• _Problem requirements_: List every line in the material that contains the string "height", copying each line in full. Matching is case-sensitive.

• _Data_:
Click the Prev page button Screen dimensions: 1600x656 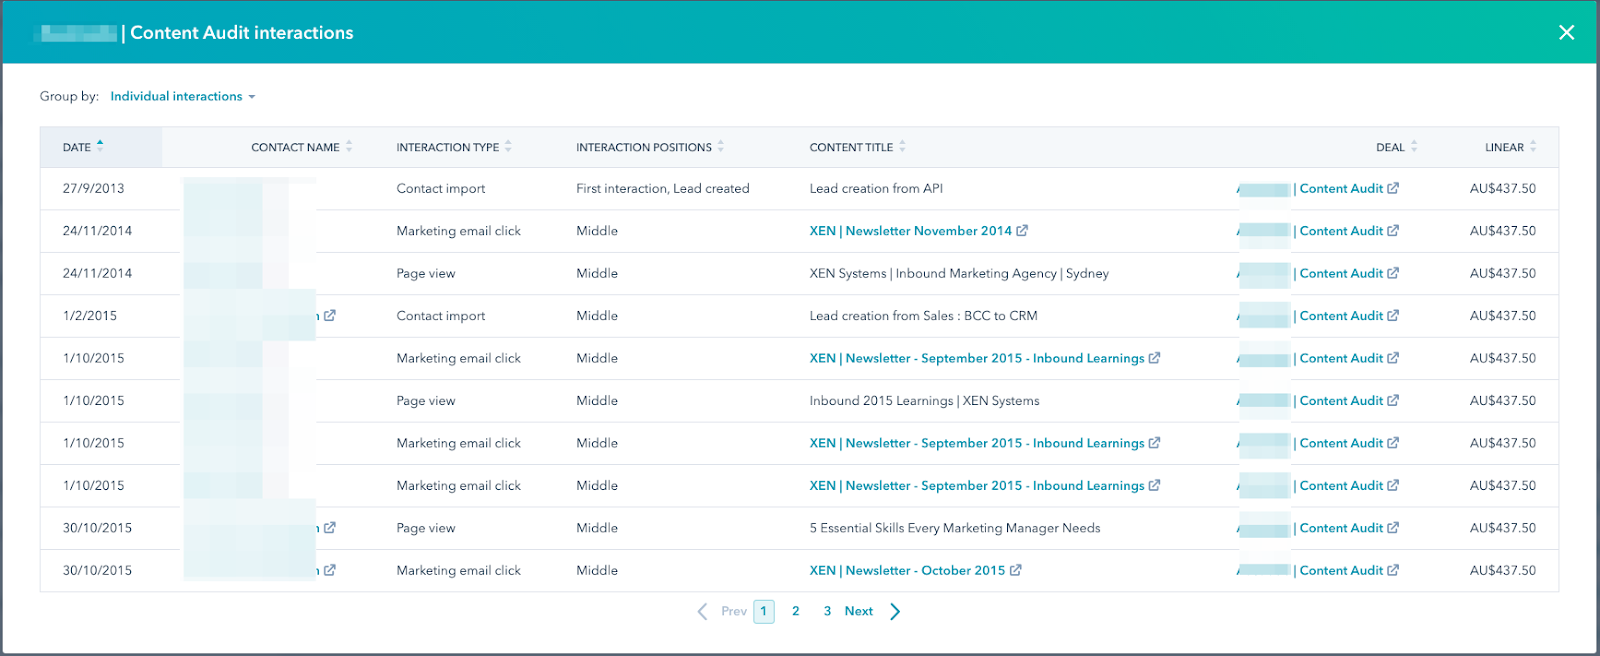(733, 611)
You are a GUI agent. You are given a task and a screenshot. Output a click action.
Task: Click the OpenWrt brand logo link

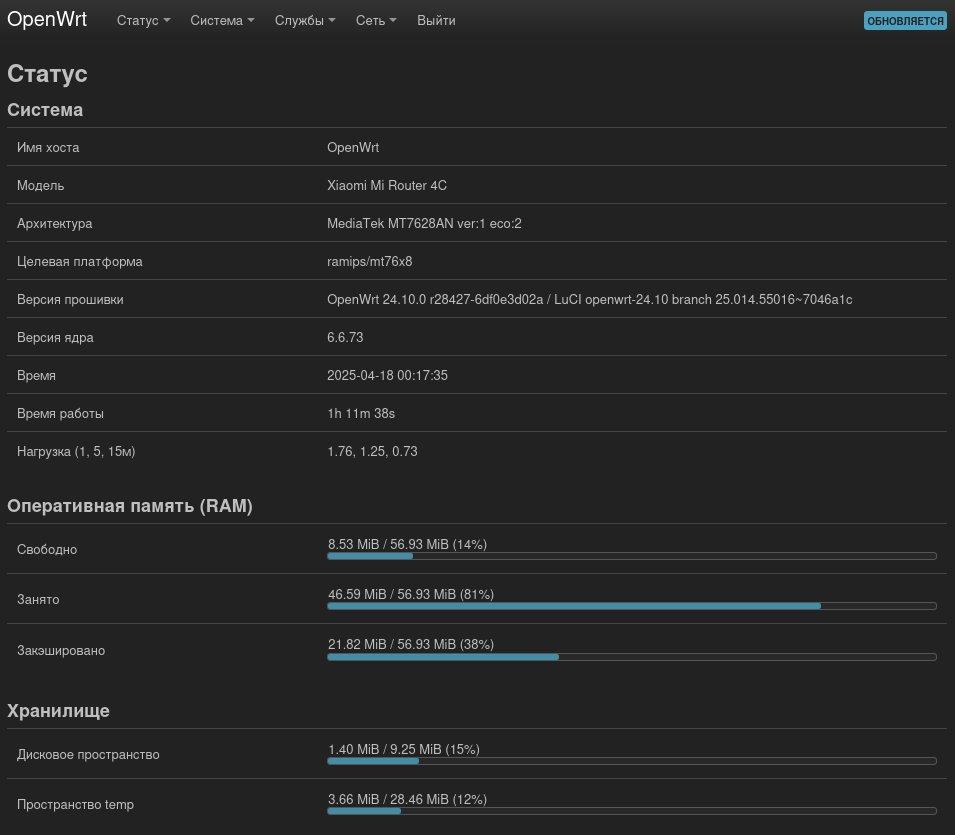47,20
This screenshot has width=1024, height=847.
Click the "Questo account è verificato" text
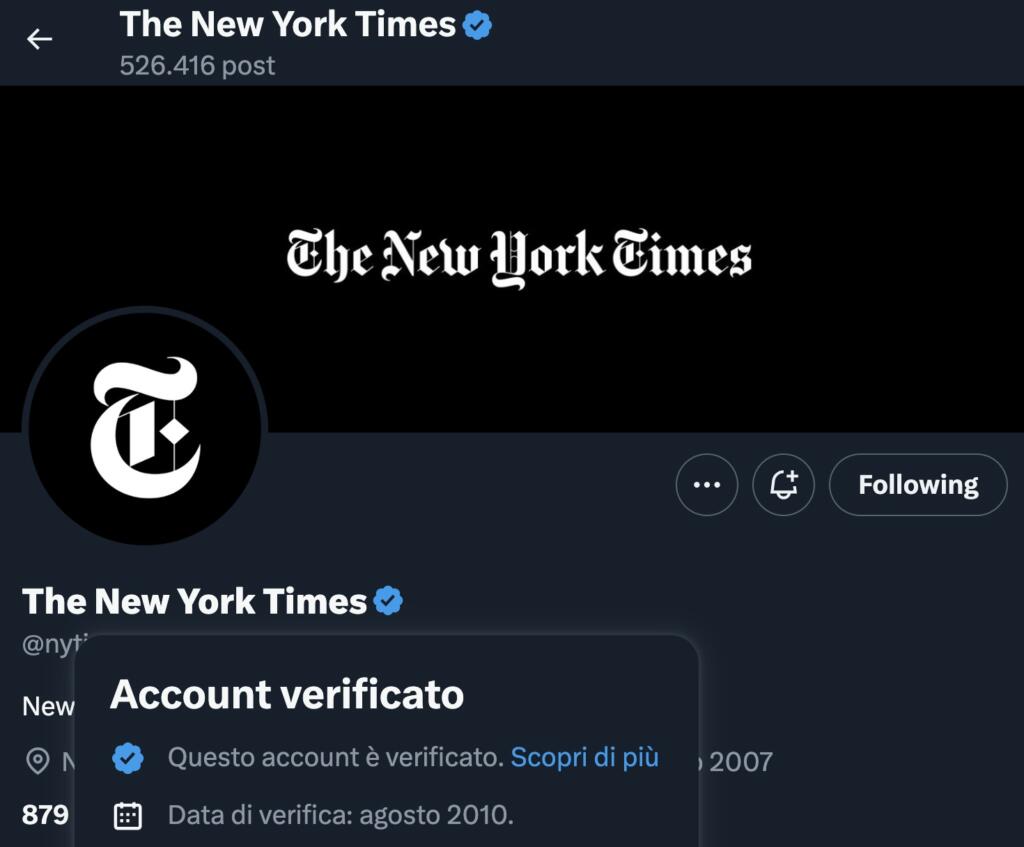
--
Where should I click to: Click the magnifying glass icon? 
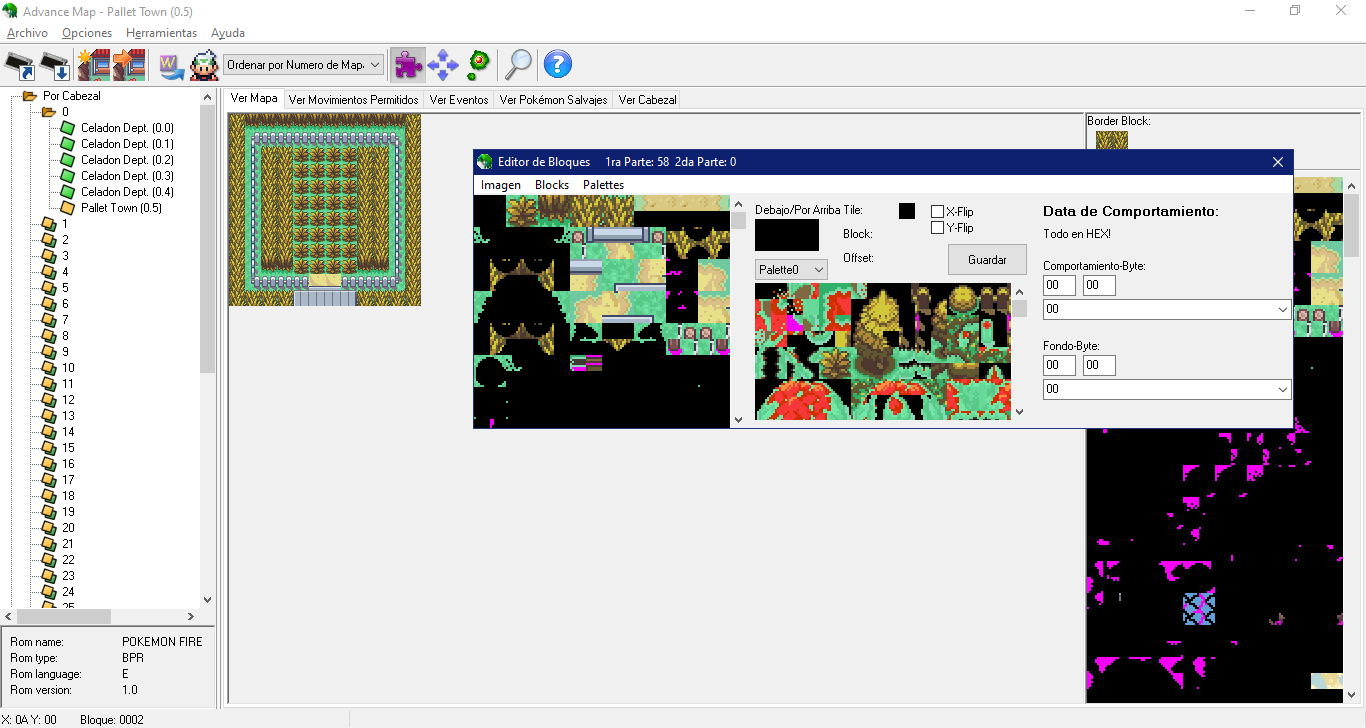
---
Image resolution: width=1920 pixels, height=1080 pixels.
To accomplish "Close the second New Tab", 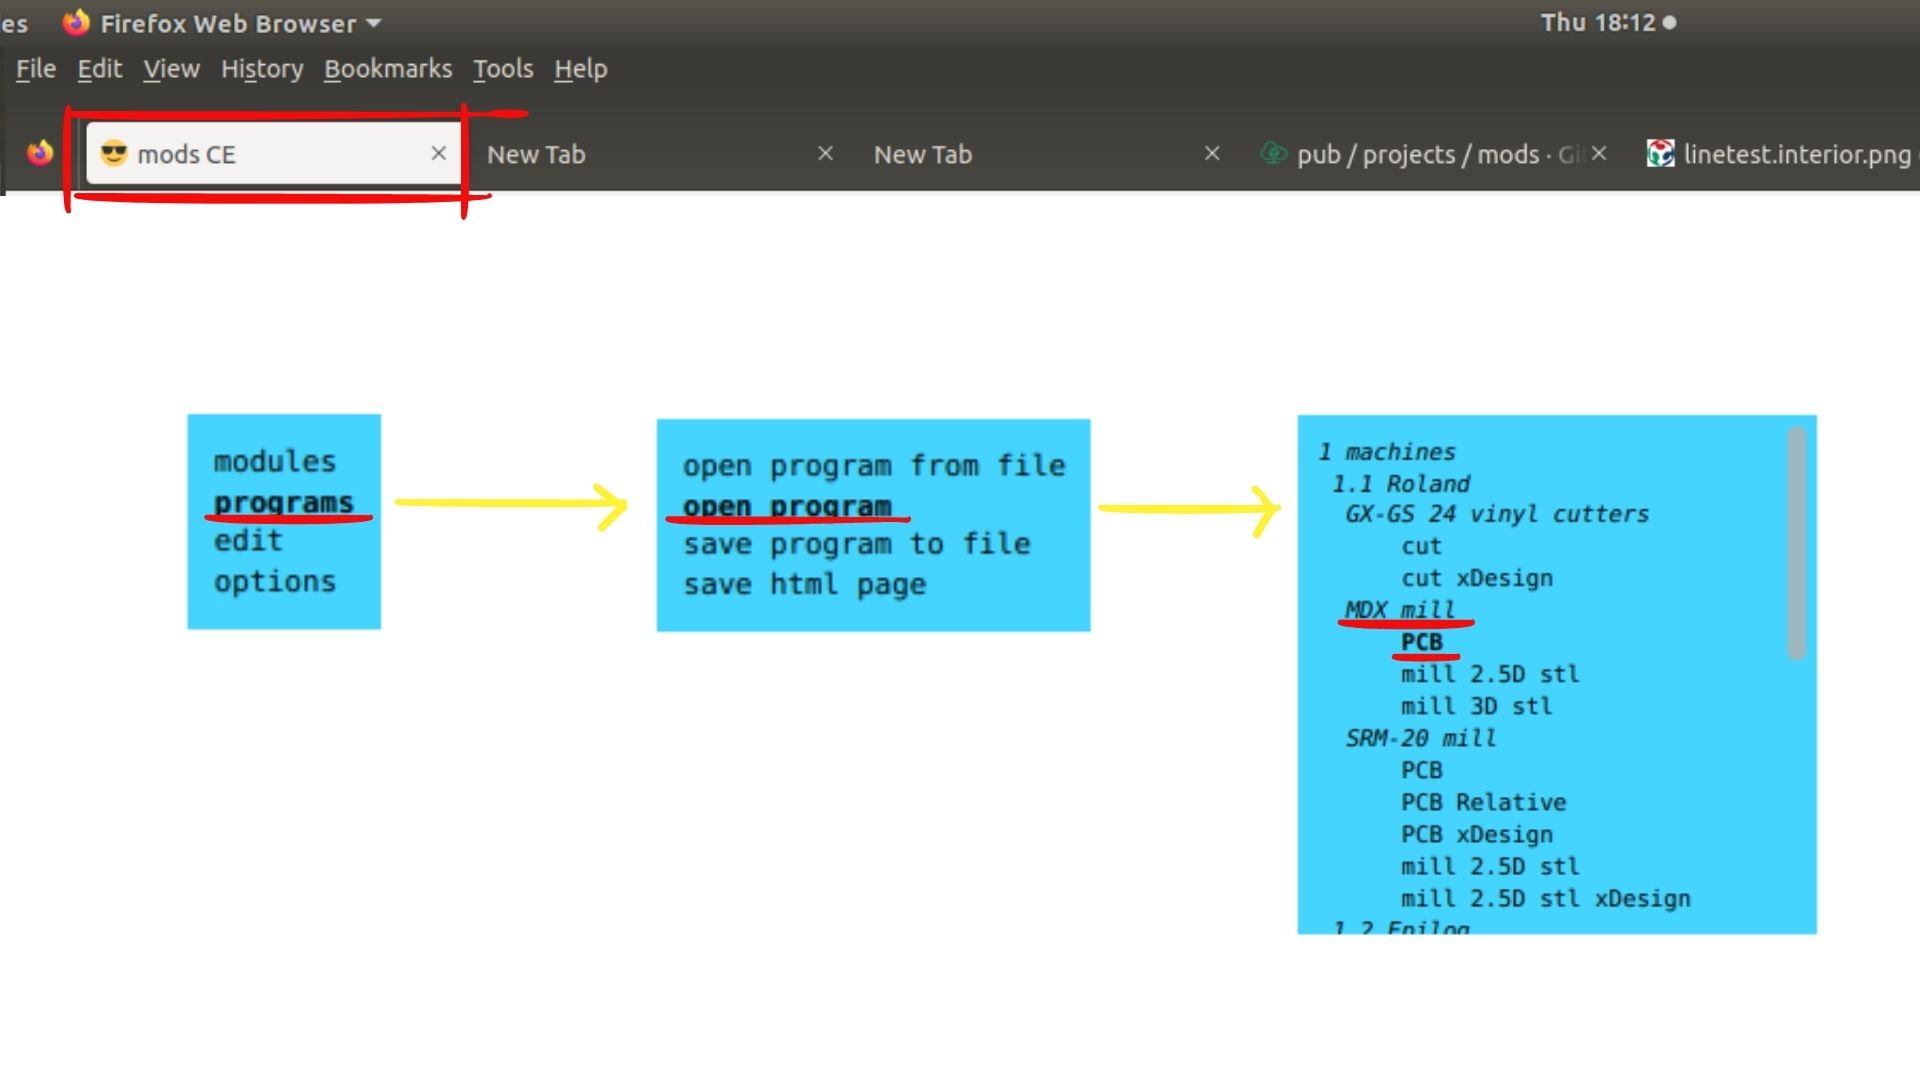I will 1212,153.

• _Full answer_:
This screenshot has width=1024, height=847.
Image resolution: width=1920 pixels, height=1080 pixels.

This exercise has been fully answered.